At the beginning of this article, we posed the question of whether or not AI is poised to revolutionise software development. Whilst the release of Gen AI tools such as the ones discussed here, undoubtedly have the potential to increase productivity amongst other things there is still a way to go before we can declare that software development has been revolutionised.
Those that are following AI will know that this is an incredibly fast moving space, with new tooling seemingly being released every week. This means that it is also a constantly evolving space too - AI models are being trained and new models released. Each model is seemingly more advanced than the last. At the time of writing, Meta have just announced an upcoming release of their new model Llama2. All of this means that whilst AI isn’t revolutionising software development at this moment in time, it certainly does have the potential to be transformative.
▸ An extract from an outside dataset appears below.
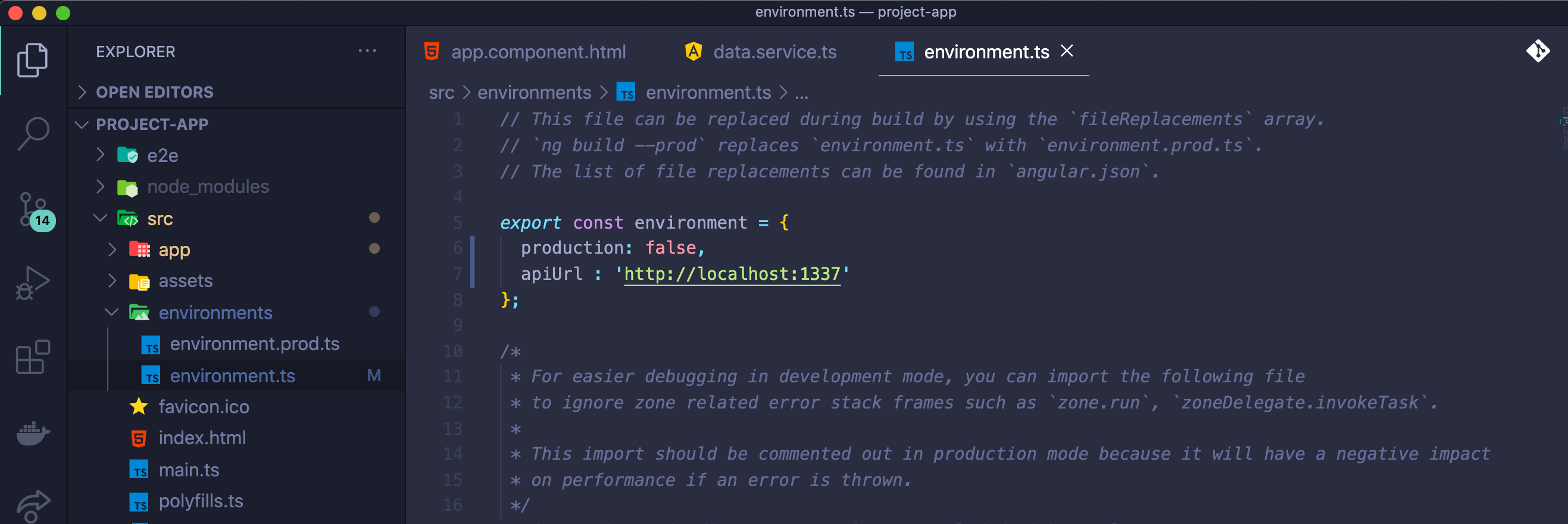Screen dimensions: 1568x524
Task: Expand the OPEN EDITORS section
Action: (155, 92)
What is clear is that AI is not going anywhere and as such it is vital that technology leaders start to assess how AI might impact their software development process. Those that do so will find themselves best placed to benefit from it. A part of this assessment needs to include some of the security and legal implications discussed earlier in this article as well as how current processes and technical practices may evolve or new practices be introduced to maximise the benefit of AI adoption. For example, a common theme of discussion recently has been around Test Driven Development and how AI may play a role in that practice.
It is important to understand the full implications of adopting AI tooling in your software development process. Whilst these AI tools can offer tremendous assistance, the suggestions and prompts generated by these tools are owned by the respective companies. This raises concerns about ownership and intellectual property. Software developers and technical leaders need to be mindful of this and take necessary precautions to protect their own ideas and contributions. That being said, Meta’s recent announcement that they plan to open source their latest AI model is certainly an interesting development in this space.
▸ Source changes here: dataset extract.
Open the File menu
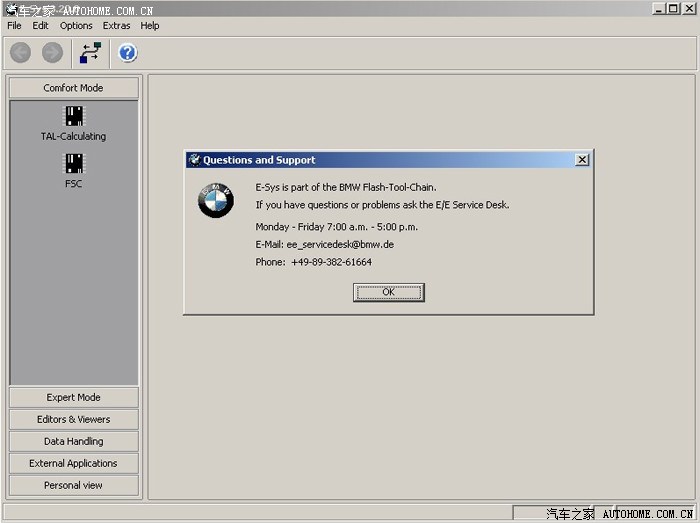700x523 pixels. (14, 26)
As well as understanding the legal and ethical implications it is also important to realise that increased code-quantity does not necessitate quality, in fact it could be argued that we are going to see lots of ill-fitting code where early AI models have been overly relied upon. Software developers need to be practising caution when using Gen AI code assistance tooling and applying the same level of attention and care to the generated code as they do to the code they write.
At Codurance, we are cautiously optimistic by the potential of AI within software development. We are excited by the possibilities AI could open up and the productivity improvements it could bring in how software is developed going forwards. But at the same time remaining mindful of security, legal and indeed ethical implications.